The last two years, since Pop died, I have chosen my other relatives, because it's fun and I don't have to be surrounded by negativity and a maudlin atmosphere.  This year was even dicier.  Mom decided she wasn't going to her friend's house, and I never offered to come to her place.  She made the correct assumption that I would be going to my uncle's, and I just let it lie there.  Cowardly, I know.

You see, my uncle's side of the family is technically my step family.  Since Pop died (and even before) many little things have transpired to make Mom persona non grata.  My sister has completely alienated that side of the family, as she always thought of them as step family, and not the people who actually gave a shit about us.

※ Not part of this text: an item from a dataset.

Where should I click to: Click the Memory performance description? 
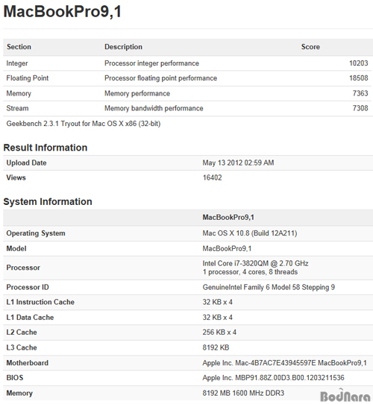point(137,93)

Last week my sister L had a little birthday party for my uncle and my niece (her daughter).  Mom actually came with.  It was odd in that the day of the party was on my Mom's actual birthday, but it was barely acknowledged.  Well, not odd, just...awkward.  To make matters even more awkward, Mom starts saying how she feels bad, but she won't be able to join us for Thanksgiving, because she will be spending it with my sister S (confused yet?  S is my full blood sib, L is my step) and nephew.

Silence.  Like you could hear crickets kind of silence.  Fresh in my memory was last year's conversation with my aunt "we'd invite your mom but she never seems to want to be here.  And your sister and nephew have made it very clear they don't like us."  Ahem.  Okay.

So, my step family, who feels MORE like family to me does not like my blood family.  I am stuck in a weird and awful place, because my mother keeps asking why she has been black-listed.  Um, really?  Think about it.  Mull that one over and see if you can figure out why, because it's quite glaringly obvious to everyone else.

I posted last night on some forums that my dirty little secret is that I sometimes wonder if my family, the ones I never remember meeting because I was younger than Cam when my parents hooked up, secretly puts me in the same camp as my mother and sister.  I wonder, because we are not blood, if I am really one of them.

It's ridiculous, so says my heart.  OF COURSE they love me and think of me as one of them.  It shames me to feel this way.  And sometimes I wonder if I only feel this way because of the rejection of my mother and sister....which then makes me extremely pissed at THEM.  Is their behavior and attitudes causing me to lose a bit of a grip on my family?  95% of me thinks I am completely bat-shit crazy to think this, but then there is the scared, self-conscious part of me that can't shake the feeling.

This issue has nagged at me throughout my life.  Having Cam may have exacerbated the feelings.  It scares the hell out of me to think she will ever feel this way about us.  About this family that I love.

So while I have a piece of my heart that is in turmoil, I am ever so grateful to have this family.  To look across the table and see familiar faces, not because we are genetically related, but because they have always been there.  I am grateful that Cam will grow up knowing that she is not the only one in the family who has no blood ties, and that everyone loves her just the same.

I am humbled and grateful this Thanksgiving holiday.